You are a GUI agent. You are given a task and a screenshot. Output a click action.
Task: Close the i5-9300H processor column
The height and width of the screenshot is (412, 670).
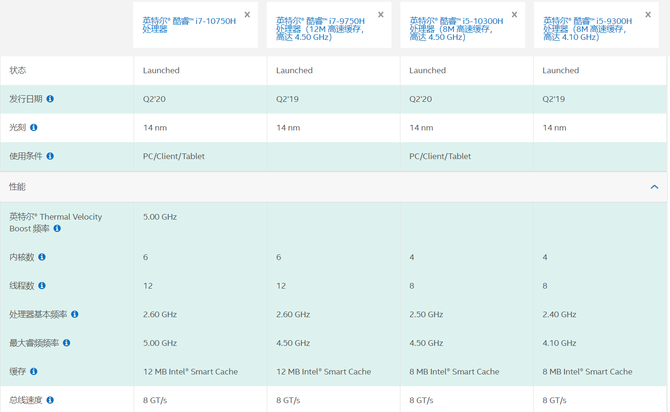(x=648, y=15)
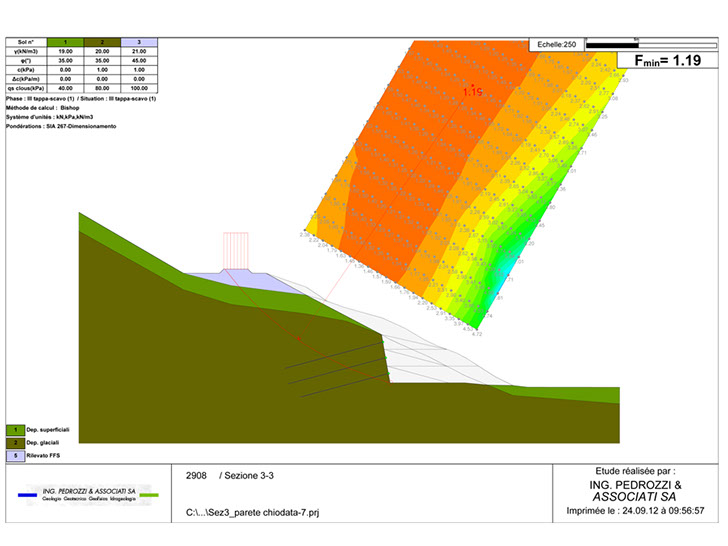The image size is (728, 546).
Task: Click the olive soil 2 column header
Action: coord(103,43)
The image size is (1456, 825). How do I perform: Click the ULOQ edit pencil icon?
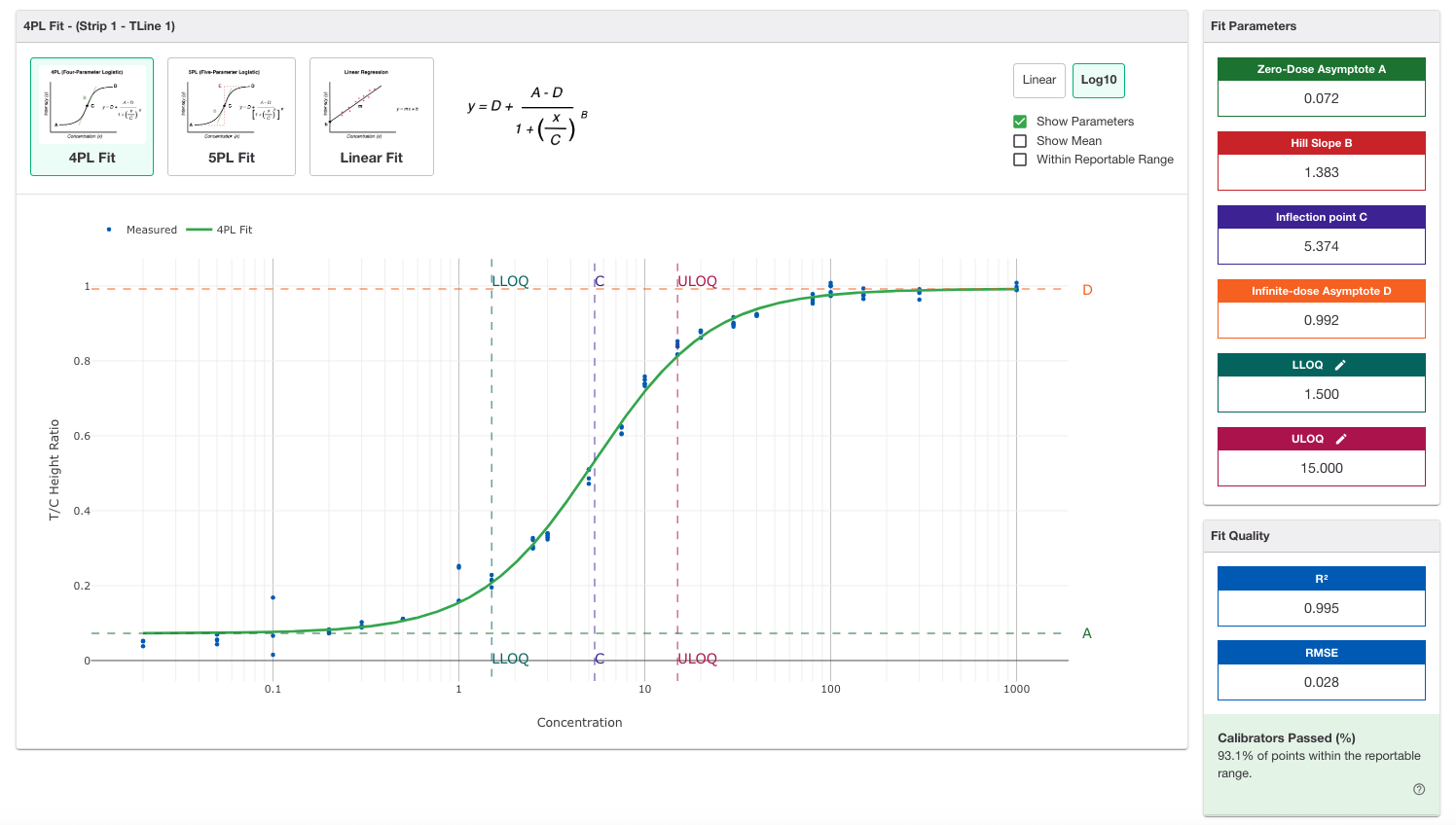[1340, 439]
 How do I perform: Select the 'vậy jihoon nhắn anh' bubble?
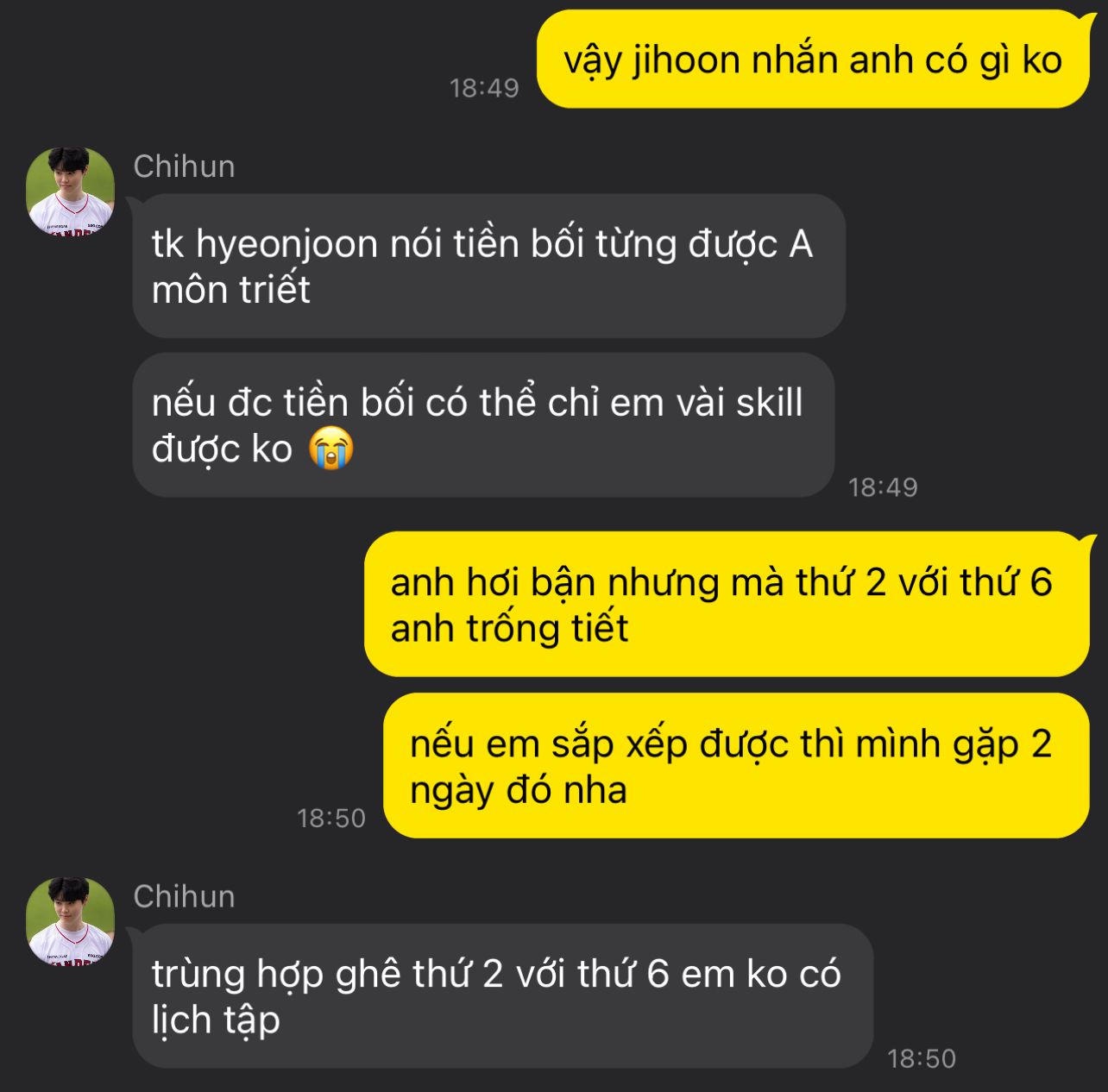click(813, 60)
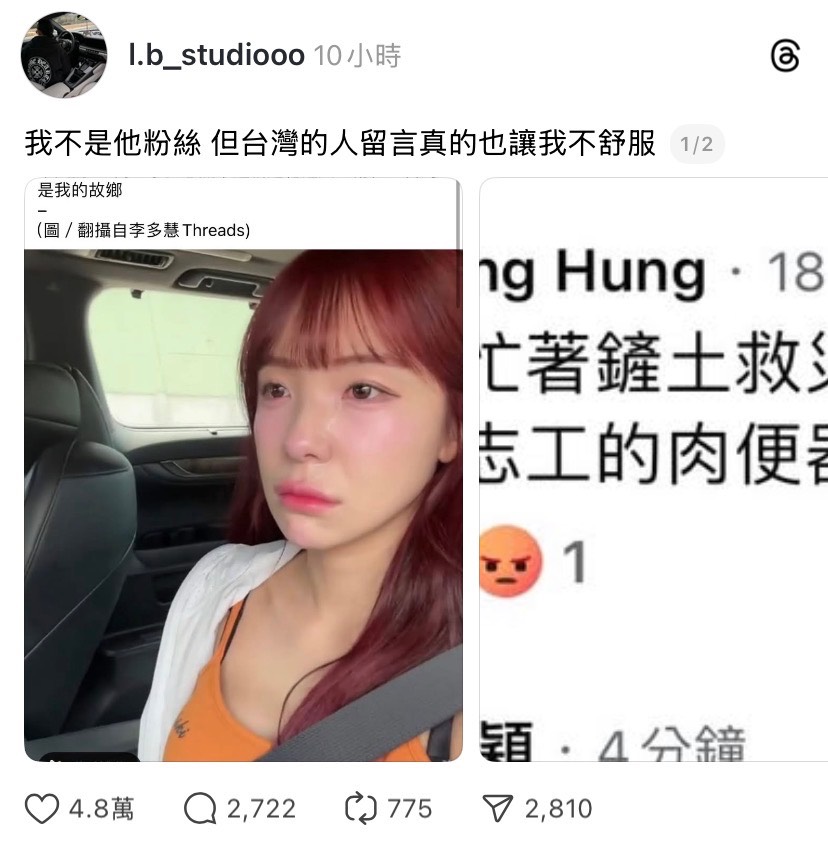The width and height of the screenshot is (828, 850).
Task: View the 775 reposts count
Action: coord(410,809)
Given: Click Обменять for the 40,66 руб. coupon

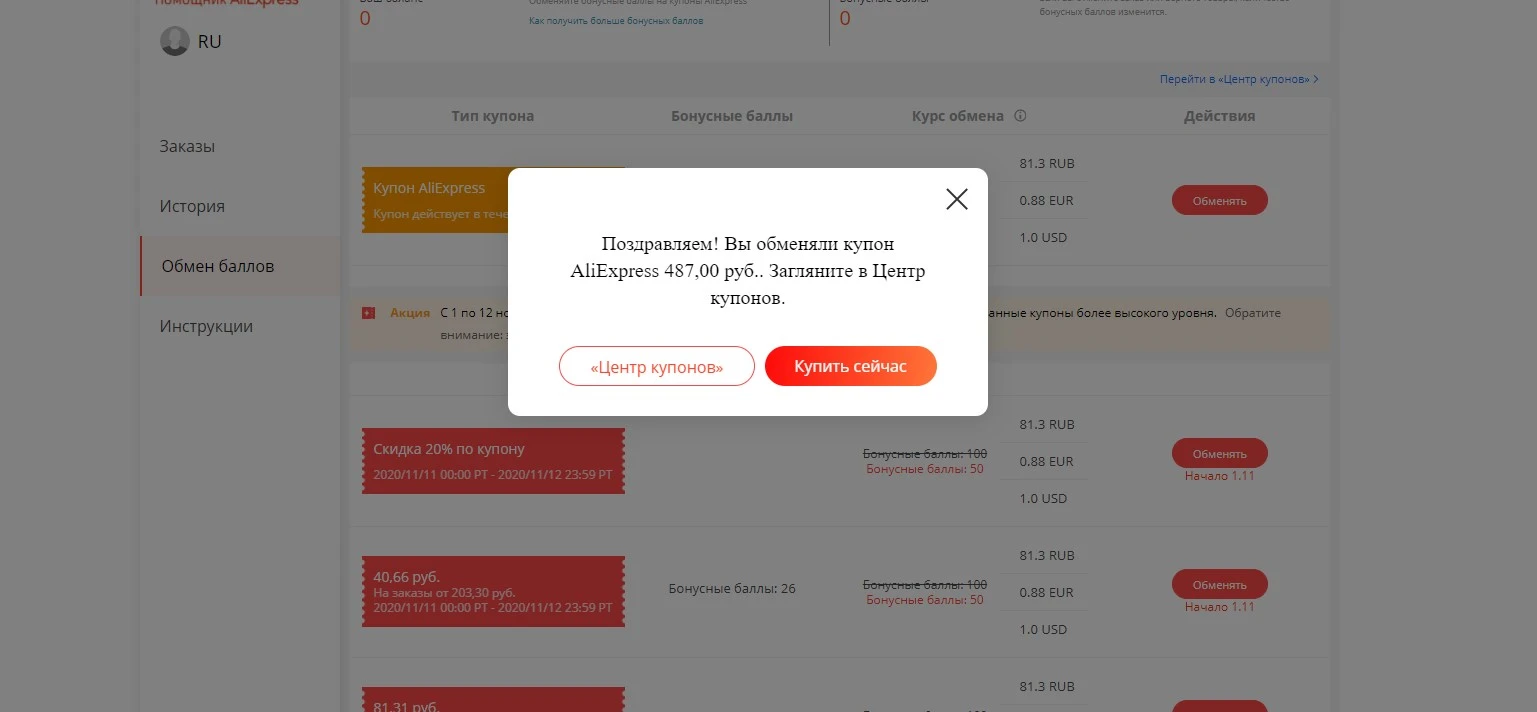Looking at the screenshot, I should (1220, 584).
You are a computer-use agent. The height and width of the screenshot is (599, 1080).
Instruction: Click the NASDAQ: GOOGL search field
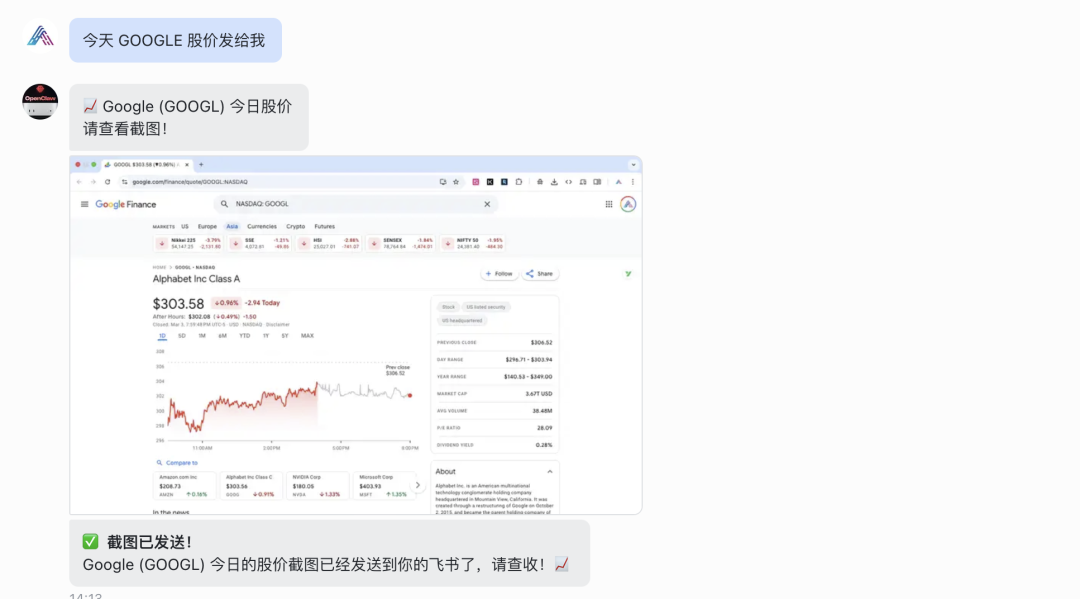[355, 204]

══════

• What is required:
Wherever the word "agent" appears in the entries above, copy that whole line.

• Answer to the problem:
You are a GUI agent. You are given a task and a screenshot. Output a click action.
You are a computer-use agent. The height and width of the screenshot is (599, 1080).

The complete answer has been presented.